Researchers may have just found a way to restore normal blood glucose levels in a mouse model of type 1 diabetes, which could prove to be a promising solution for people with type 1 or type 2 diabetes in the future.
Dr. George Gittes, a professor of surgery and of pediatrics at the University of Pittsburgh School of Medicine in Pennsylvania, and team led the study. Their
Type 1 diabetes, a chronic autoimmune disease, affects around 1.25 million children and adults in the United States.
The immune system that usually destroys germs and foreign substances mistakenly launches an attack on the insulin-producing beta cells that are found in the pancreas, which then results in high blood glucose levels.
Over time, type 1 diabetes can have a significant effect on major organs and cause heart and blood vessel disease, damage to the nerves, kidneys, eyes, and feet, skin and mouth conditions, and complications during pregnancy.
Researchers in the type 1 diabetes field have aimed to develop a treatment that preserves and restores function to beta cells, which would, in turn, replenish insulin, responsible for moving blood glucose into cells for energy.
One barrier to this solution is that the new cells that arise from beta cell replacement therapy would likely also be destroyed by the immune system.
To overcome this hurdle, the team hypothesized that other, similar, cells could be reprogrammed to behave in a similar way to beta cells and produce insulin, but which are different enough not to be recognized and destroyed by the immune system.
The team engineered an adeno-associated viral (AAV) vector that delivered two proteins — Pdx1 and MafA — to the mouse pancreas. Pdx1 and MafA support beta cell proliferation, function, and maturation, and they can ultimately transform alpha cells into insulin-producing beta cells.
Alpha cells were the ideal candidates for reprogramming. They are abundant, similar to beta cells, and located in the pancreas, which would all help with the reprogramming process.
Analysis of the transformed alpha cells showed a nearly complete cellular reprogramming to beta cells.
Dr. Gittes and team demonstrated that in a mouse model of diabetes, blood glucose levels were restored for about 4 months with gene therapy. The researchers also found that Pdx1 and MafA transform human alpha cells into beta cells in vitro.
“The viral gene therapy appears to create these new insulin-producing cells that are relatively resistant to an autoimmune attack,” explains Dr. Gittes. “This resistance appears to be due to the fact that these new cells are slightly different from normal insulin cells, but not so different that they do not function well.”
AAV vectors are currently being researched in human gene therapy trials and could be delivered to the pancreas through a non-surgical endoscopic procedure, eventually. However, the researchers caution that the protection observed in the mice was not permanent, and 4 months of restored glucose levels in a mouse model “might translate to several years in humans.”

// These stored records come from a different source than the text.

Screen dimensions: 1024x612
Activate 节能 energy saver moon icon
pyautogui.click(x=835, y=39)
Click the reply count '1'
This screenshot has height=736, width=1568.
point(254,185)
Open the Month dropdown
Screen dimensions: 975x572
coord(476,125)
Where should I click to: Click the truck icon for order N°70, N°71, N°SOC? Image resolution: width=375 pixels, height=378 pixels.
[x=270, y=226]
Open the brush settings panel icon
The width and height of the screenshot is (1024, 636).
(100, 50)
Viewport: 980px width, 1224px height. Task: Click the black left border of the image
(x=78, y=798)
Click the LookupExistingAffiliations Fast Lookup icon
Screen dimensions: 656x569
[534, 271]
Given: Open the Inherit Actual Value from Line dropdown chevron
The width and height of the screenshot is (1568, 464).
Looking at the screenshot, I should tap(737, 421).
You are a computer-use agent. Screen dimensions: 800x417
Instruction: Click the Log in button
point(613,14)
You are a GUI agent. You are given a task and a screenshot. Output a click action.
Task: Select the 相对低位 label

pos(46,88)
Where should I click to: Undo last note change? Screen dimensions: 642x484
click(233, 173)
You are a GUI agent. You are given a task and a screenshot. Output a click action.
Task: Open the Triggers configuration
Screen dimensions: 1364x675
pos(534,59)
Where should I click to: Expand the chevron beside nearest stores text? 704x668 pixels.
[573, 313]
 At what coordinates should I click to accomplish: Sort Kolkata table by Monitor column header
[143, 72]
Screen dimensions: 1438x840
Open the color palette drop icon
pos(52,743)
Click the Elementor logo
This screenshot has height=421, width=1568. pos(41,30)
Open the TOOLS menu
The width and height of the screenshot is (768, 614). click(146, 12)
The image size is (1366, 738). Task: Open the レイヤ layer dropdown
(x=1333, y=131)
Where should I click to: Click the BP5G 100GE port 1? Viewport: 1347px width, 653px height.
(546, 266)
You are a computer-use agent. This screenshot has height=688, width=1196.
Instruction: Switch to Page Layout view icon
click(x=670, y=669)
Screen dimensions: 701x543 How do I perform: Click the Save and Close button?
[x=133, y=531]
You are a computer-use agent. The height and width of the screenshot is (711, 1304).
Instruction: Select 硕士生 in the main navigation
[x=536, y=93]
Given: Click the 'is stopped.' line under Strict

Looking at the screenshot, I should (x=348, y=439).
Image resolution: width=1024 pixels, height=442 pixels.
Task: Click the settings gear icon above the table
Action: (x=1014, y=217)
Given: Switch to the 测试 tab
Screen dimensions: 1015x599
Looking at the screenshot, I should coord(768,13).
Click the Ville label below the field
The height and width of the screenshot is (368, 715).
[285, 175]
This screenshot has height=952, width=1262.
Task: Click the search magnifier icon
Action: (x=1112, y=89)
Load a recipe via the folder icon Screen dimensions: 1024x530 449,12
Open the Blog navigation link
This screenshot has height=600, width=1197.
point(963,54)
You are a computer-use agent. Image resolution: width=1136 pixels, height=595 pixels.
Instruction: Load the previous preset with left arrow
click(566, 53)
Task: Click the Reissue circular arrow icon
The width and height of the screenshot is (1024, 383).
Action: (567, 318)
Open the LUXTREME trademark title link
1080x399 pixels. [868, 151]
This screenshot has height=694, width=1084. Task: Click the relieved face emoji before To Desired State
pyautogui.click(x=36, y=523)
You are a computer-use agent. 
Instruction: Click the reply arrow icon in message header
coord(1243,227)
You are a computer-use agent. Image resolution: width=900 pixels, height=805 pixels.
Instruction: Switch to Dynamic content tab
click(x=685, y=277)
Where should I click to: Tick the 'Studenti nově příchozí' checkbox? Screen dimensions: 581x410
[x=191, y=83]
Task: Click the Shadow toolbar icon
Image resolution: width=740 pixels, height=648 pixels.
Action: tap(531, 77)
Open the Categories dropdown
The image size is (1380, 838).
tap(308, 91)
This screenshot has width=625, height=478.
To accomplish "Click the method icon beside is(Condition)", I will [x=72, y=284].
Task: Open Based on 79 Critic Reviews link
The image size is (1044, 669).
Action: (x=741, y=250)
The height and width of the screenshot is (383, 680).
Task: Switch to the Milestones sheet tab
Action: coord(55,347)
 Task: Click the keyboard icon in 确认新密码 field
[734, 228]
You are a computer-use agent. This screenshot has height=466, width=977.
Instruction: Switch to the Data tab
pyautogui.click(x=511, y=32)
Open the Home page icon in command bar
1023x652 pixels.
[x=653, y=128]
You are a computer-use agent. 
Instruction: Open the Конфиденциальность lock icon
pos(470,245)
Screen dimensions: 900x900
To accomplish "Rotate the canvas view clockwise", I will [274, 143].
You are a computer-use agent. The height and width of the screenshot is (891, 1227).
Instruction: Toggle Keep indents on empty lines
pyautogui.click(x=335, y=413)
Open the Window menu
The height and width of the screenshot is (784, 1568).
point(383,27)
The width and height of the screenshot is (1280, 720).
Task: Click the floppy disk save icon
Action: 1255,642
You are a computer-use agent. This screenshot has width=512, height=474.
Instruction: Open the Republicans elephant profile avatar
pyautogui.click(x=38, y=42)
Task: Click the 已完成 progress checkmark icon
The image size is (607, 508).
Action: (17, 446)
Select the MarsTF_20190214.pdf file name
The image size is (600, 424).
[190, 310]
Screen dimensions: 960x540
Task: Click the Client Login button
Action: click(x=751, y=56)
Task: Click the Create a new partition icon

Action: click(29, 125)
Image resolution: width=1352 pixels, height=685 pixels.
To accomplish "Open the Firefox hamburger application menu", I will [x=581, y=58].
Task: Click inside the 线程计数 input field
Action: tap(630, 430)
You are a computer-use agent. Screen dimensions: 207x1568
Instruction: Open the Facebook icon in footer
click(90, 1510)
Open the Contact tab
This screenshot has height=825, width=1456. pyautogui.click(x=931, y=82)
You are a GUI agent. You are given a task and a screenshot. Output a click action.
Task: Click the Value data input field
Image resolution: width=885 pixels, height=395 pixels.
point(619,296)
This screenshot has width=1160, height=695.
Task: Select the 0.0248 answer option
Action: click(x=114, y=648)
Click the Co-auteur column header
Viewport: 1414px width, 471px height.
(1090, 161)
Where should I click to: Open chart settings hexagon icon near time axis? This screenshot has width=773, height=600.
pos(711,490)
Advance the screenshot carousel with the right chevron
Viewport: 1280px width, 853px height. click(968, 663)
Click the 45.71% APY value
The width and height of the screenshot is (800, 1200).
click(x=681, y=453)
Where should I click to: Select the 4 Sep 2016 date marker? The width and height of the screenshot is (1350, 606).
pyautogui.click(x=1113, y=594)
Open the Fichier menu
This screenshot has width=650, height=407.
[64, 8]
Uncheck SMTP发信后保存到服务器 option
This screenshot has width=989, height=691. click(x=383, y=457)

“This study is essentially the first description of a clinically translatable, simple single intervention in autoimmune diabetes that leads to normal blood sugars,” says Dr. Gittes, “and importantly with no immunosuppression.”
“A clinical trial in both type 1 and type 2 diabetics in the immediate foreseeable future is quite realistic, given the impressive nature of the reversal of the diabetes, along with the feasibility in patients to do AAV gene therapy.”
Dr. George Gittes
The scientists are testing the gene therapy in non-human primates. If successful, they will begin working with the Food and Drug Administration (FDA) to approve use in humans with diabetes.